= Problem requirements =
Keep every line in which "Identify" occurs and drop the rest of the data.

= Material provided =
== Segment start ==
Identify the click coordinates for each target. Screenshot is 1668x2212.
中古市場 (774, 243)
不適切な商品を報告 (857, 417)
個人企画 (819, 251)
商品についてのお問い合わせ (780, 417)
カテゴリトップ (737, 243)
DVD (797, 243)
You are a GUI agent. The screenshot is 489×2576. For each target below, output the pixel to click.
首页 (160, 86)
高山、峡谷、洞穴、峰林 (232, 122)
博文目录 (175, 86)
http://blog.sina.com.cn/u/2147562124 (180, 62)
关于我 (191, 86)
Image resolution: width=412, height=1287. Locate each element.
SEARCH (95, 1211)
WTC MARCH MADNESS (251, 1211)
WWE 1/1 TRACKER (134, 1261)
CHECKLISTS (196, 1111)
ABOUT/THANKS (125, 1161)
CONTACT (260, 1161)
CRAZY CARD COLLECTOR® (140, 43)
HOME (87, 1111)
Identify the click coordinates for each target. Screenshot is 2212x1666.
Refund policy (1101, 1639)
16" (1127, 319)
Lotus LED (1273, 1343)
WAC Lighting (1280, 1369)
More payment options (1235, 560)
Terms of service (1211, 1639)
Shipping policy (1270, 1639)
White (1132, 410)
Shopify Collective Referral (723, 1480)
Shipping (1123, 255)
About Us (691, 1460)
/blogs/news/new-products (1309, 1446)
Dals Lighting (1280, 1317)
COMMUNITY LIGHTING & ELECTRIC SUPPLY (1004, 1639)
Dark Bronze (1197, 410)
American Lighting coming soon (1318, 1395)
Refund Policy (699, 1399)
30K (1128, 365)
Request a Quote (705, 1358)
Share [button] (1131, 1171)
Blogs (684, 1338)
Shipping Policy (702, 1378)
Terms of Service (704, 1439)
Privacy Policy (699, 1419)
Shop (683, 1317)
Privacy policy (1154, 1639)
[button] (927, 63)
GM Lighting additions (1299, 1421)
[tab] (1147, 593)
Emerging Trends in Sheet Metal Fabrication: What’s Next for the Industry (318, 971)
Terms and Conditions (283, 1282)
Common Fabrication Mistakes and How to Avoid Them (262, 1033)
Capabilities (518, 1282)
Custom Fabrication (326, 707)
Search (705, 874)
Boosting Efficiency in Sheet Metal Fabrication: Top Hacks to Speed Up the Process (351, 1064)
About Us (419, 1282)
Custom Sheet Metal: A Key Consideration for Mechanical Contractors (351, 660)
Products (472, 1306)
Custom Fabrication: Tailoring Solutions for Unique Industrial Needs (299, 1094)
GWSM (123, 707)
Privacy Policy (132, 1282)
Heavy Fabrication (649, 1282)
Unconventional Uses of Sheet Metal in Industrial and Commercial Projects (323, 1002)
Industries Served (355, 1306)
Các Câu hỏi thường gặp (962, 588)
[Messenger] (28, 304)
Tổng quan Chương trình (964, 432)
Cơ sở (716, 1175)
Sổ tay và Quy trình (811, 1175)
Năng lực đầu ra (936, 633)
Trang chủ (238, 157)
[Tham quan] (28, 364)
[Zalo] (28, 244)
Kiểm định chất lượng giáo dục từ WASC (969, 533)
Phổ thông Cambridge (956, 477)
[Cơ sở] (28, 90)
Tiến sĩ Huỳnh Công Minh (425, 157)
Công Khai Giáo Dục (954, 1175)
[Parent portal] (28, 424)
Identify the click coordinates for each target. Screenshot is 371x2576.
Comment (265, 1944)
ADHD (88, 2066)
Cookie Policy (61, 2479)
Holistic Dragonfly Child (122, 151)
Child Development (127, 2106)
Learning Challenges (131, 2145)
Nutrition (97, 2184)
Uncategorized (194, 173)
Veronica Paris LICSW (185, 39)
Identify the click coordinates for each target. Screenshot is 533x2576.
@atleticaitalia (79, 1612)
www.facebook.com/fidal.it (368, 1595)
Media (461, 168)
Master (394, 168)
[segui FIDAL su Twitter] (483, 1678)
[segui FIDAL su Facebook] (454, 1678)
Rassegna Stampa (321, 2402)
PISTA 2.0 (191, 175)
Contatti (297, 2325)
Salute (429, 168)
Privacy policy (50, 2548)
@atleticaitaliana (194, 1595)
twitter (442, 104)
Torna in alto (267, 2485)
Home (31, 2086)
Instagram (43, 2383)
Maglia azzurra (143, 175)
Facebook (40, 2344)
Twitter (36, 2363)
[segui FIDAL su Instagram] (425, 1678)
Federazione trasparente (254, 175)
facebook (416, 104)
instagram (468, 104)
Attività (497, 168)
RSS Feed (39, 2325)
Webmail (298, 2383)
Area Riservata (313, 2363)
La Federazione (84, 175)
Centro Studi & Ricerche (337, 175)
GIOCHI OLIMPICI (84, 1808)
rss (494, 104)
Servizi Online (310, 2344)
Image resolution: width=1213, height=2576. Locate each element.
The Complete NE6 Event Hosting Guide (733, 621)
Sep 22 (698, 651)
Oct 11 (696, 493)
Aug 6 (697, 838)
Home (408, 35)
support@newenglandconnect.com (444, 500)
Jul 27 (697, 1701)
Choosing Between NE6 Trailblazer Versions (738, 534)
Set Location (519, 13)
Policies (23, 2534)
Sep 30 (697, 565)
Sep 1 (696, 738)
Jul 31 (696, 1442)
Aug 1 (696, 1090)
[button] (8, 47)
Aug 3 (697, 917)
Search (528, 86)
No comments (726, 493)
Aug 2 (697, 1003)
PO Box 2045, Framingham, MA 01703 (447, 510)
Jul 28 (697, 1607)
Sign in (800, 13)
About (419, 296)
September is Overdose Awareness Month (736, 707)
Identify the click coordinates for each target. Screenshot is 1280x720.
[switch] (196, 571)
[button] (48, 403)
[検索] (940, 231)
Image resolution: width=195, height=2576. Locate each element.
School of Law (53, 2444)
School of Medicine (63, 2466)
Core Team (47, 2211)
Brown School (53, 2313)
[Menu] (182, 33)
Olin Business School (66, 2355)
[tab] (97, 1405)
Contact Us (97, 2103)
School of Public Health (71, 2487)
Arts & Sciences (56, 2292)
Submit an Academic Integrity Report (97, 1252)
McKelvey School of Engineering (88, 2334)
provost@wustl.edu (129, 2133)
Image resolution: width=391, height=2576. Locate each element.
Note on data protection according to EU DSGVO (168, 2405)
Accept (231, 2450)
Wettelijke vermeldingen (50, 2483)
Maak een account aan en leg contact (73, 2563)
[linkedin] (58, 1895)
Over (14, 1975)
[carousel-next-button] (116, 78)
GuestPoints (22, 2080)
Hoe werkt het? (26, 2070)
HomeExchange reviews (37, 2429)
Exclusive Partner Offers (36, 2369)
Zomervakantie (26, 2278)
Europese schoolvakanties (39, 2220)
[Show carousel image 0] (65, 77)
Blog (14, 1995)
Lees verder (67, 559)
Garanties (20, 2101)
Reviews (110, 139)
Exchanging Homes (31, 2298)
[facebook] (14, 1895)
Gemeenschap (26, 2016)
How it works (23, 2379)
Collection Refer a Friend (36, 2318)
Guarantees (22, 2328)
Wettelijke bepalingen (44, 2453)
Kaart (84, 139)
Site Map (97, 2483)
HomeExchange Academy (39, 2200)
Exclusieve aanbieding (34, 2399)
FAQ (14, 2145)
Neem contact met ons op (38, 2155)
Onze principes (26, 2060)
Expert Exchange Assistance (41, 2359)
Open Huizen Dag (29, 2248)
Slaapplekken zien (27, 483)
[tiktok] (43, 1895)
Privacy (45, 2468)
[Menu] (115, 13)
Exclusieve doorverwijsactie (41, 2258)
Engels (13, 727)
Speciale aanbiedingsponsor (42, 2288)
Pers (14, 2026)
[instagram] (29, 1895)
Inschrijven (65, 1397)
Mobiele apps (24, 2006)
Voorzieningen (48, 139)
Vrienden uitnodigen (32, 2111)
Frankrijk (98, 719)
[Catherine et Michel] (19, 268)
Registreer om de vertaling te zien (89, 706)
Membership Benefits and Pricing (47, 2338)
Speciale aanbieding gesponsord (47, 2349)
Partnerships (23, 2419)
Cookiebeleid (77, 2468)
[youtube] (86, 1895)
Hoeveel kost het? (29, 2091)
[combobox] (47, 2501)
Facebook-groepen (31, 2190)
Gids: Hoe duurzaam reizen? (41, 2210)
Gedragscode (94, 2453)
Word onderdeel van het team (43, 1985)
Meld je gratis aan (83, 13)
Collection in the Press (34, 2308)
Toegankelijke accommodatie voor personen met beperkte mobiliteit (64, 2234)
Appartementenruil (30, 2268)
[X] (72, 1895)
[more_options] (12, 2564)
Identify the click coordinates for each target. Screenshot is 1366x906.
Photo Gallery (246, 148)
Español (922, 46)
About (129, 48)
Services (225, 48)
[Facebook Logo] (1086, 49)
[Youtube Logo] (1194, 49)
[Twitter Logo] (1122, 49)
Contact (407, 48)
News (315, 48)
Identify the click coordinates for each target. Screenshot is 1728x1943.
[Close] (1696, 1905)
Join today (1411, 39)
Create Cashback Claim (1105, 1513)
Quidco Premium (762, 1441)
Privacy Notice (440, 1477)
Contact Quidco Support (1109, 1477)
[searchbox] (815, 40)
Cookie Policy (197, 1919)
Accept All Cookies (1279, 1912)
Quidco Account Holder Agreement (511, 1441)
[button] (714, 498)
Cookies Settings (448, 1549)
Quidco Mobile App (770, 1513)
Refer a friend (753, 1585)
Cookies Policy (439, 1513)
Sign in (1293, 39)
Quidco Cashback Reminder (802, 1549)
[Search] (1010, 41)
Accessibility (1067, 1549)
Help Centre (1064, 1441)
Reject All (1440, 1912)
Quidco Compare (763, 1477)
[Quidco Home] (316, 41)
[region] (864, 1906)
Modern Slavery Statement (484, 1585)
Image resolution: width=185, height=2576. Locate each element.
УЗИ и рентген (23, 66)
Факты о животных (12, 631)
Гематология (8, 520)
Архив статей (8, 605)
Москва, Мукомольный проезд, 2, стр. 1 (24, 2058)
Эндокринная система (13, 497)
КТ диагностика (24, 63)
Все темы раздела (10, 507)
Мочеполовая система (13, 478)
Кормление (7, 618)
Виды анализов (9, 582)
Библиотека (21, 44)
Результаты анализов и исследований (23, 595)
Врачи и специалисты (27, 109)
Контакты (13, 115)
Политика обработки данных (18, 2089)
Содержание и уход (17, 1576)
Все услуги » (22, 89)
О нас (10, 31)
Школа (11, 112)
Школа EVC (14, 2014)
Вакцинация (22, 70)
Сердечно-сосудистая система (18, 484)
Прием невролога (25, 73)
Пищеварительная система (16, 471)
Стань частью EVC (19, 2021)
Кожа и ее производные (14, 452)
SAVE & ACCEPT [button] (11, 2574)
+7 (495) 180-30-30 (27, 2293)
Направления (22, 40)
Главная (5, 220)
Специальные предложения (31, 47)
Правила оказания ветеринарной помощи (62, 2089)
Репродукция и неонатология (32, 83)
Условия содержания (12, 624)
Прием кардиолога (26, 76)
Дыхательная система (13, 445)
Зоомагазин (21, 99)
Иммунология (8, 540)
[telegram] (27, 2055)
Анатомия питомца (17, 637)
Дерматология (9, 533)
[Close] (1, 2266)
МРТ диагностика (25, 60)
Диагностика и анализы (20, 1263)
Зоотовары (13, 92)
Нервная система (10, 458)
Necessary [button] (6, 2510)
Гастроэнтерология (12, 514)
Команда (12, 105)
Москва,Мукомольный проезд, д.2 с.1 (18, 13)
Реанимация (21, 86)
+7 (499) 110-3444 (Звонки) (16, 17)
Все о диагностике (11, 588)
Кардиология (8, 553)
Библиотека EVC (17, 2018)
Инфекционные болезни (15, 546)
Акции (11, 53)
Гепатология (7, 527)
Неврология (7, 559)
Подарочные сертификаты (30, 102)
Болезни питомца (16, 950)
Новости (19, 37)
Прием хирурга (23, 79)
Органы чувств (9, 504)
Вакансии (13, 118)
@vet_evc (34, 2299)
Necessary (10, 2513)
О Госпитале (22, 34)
== Segment end ==
= Answer space =
Identify the click coordinates for each target. Screenshot is 1668x2212.
Identify the click coordinates for each target. Screenshot is 2212x1666.
Identify the click coordinates for each target. Screenshot is 371x2576.
Identify the click coordinates for each target. Screenshot is 533x2576.
Identify the click coordinates for each target. Screenshot is 1280x720.
Identify the click coordinates for each target. Screenshot is 1366x906.
Identify the click coordinates for each target. Screenshot is 1728x1943.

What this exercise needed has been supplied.